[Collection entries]
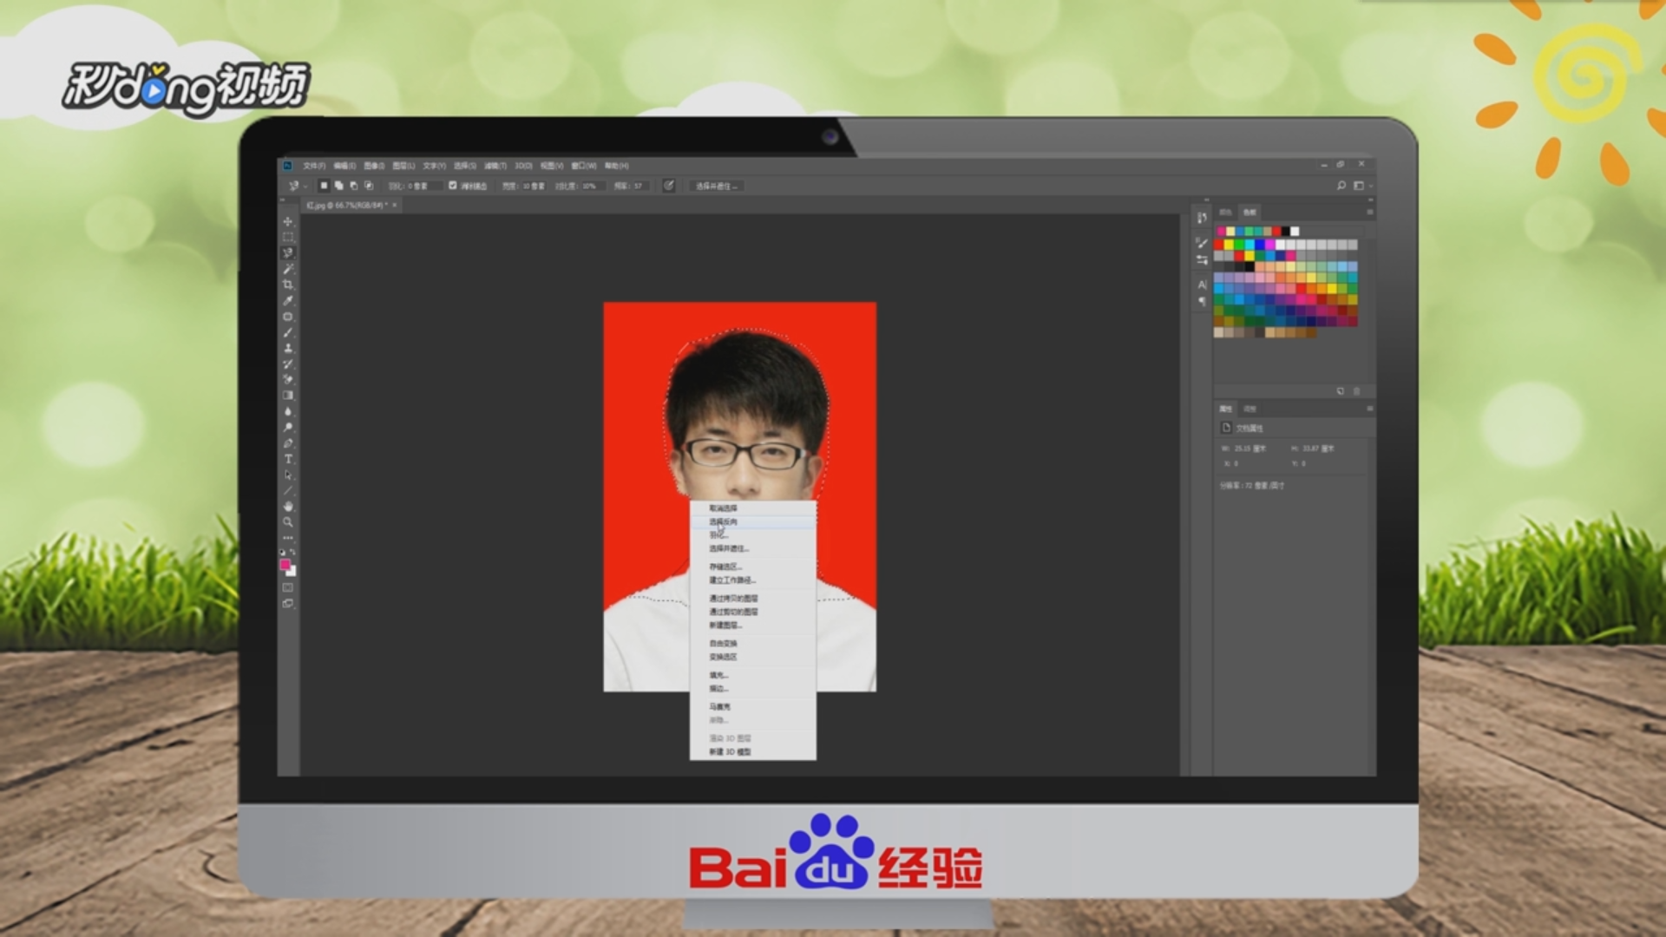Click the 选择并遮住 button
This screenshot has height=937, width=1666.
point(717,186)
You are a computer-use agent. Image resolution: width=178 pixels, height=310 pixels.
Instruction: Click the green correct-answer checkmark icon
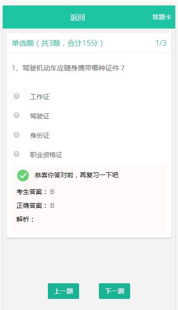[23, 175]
--
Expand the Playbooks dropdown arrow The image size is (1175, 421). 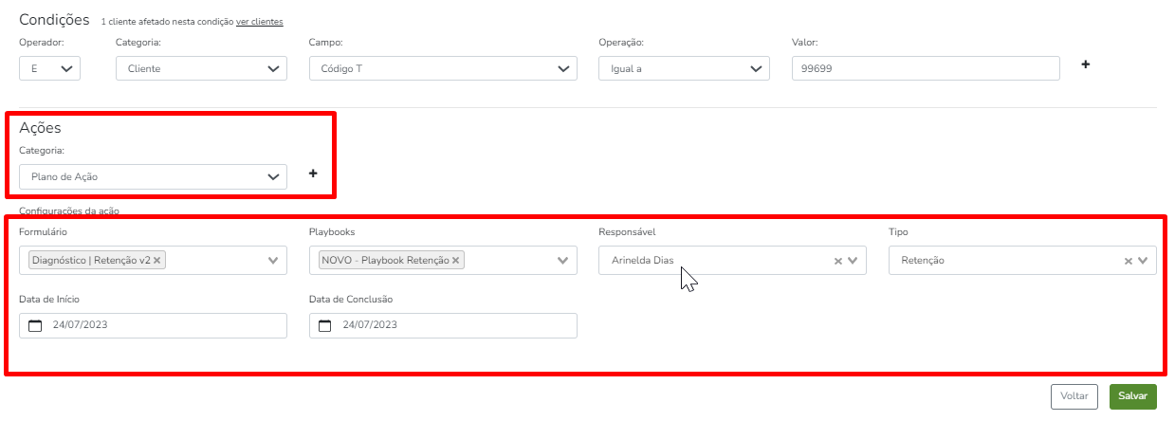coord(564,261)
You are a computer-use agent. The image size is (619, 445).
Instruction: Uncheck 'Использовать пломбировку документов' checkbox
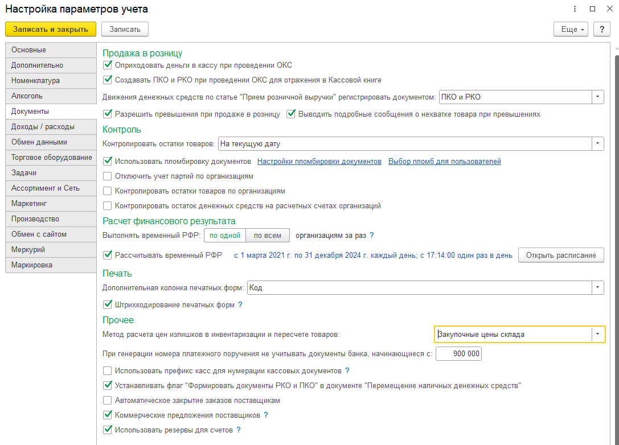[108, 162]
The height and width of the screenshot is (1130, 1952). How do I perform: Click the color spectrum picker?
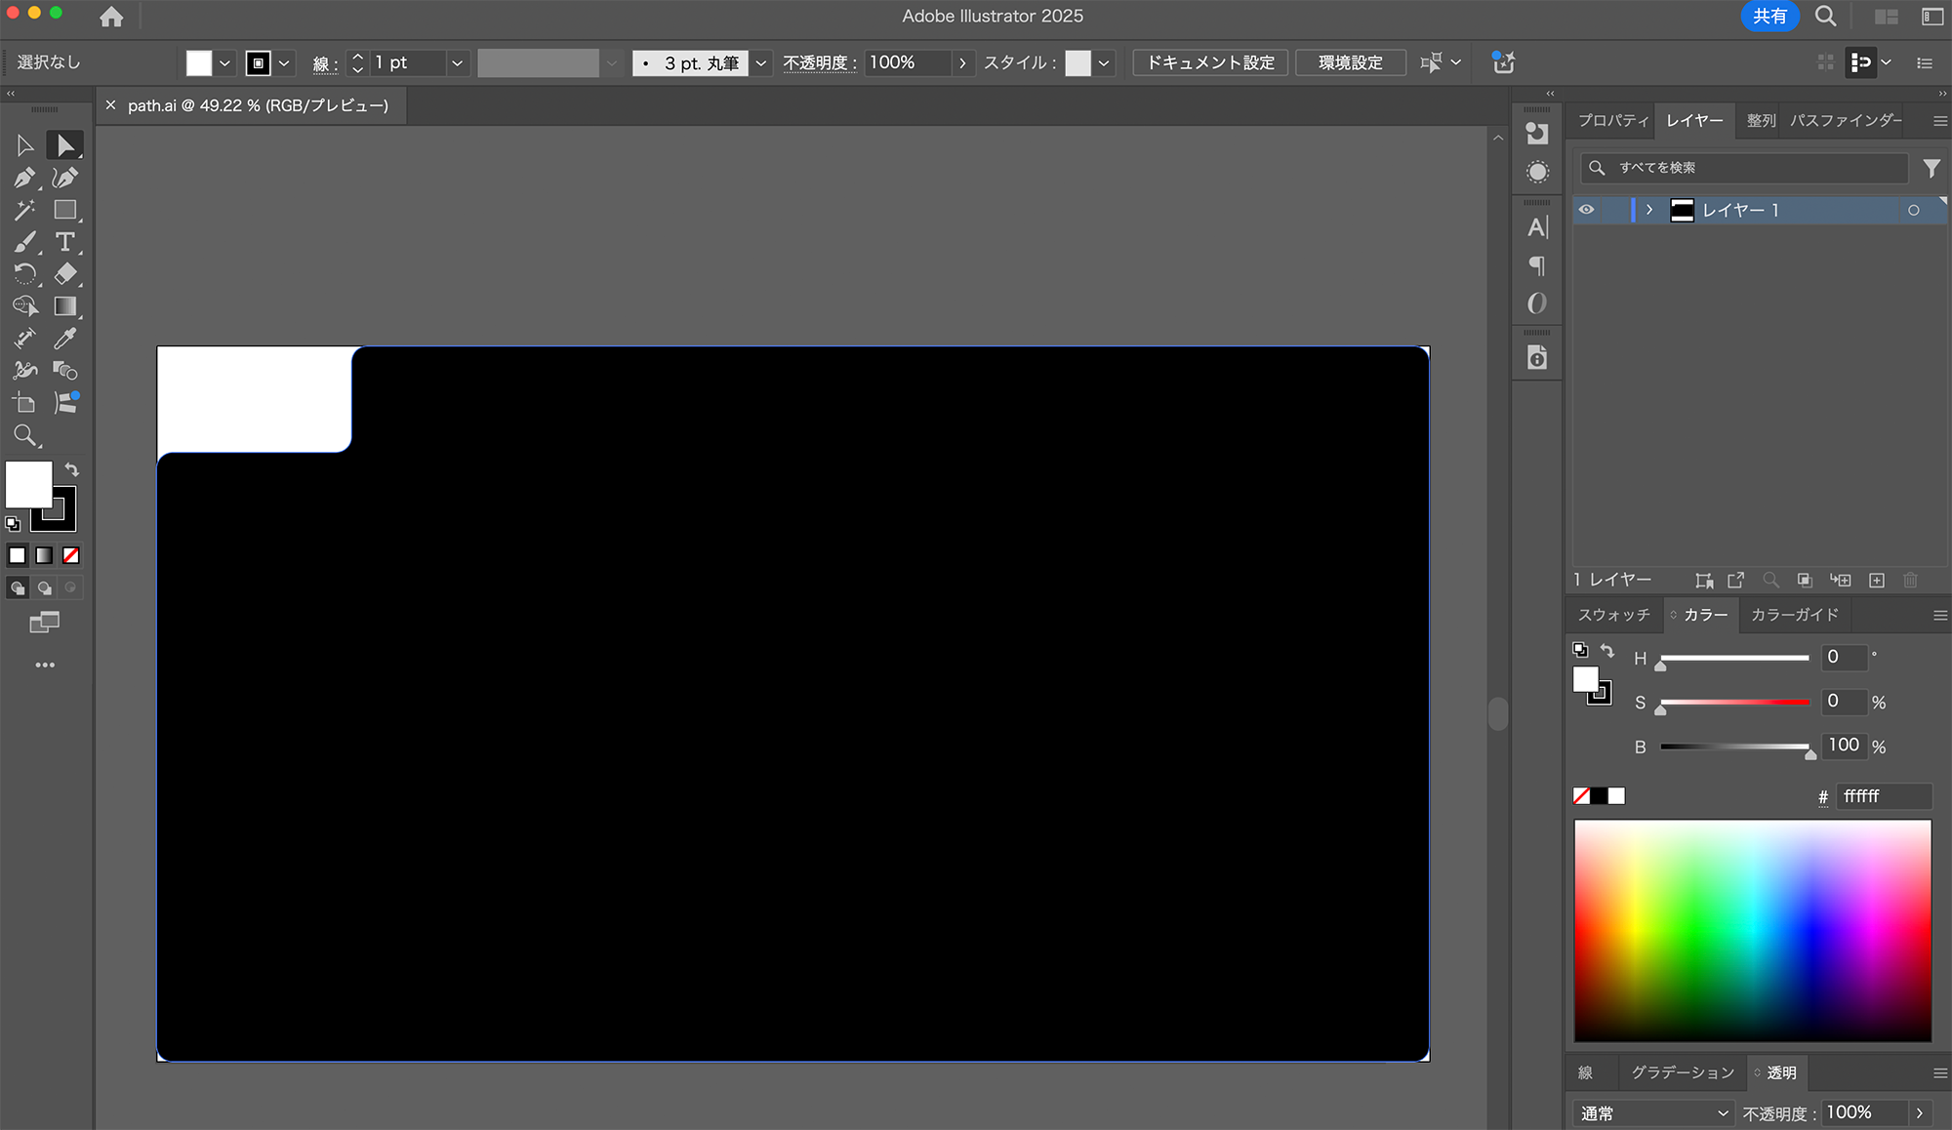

* WHAT YOU WILL DO: Render the lines from the one containing "You are a computer-use agent. The" through the one containing "The height and" as a numbered list. Skip blank lines and leave out the pictures.

* TASK RESULT:
1. You are a computer-use agent. The image size is (619, 445).
2. Instruction: Uncheck 'Использовать пломбировку документов' checkbox
3. [108, 162]
4. The height and width of the screenshot is (1130, 1952). How do I perform: Click the color spectrum picker?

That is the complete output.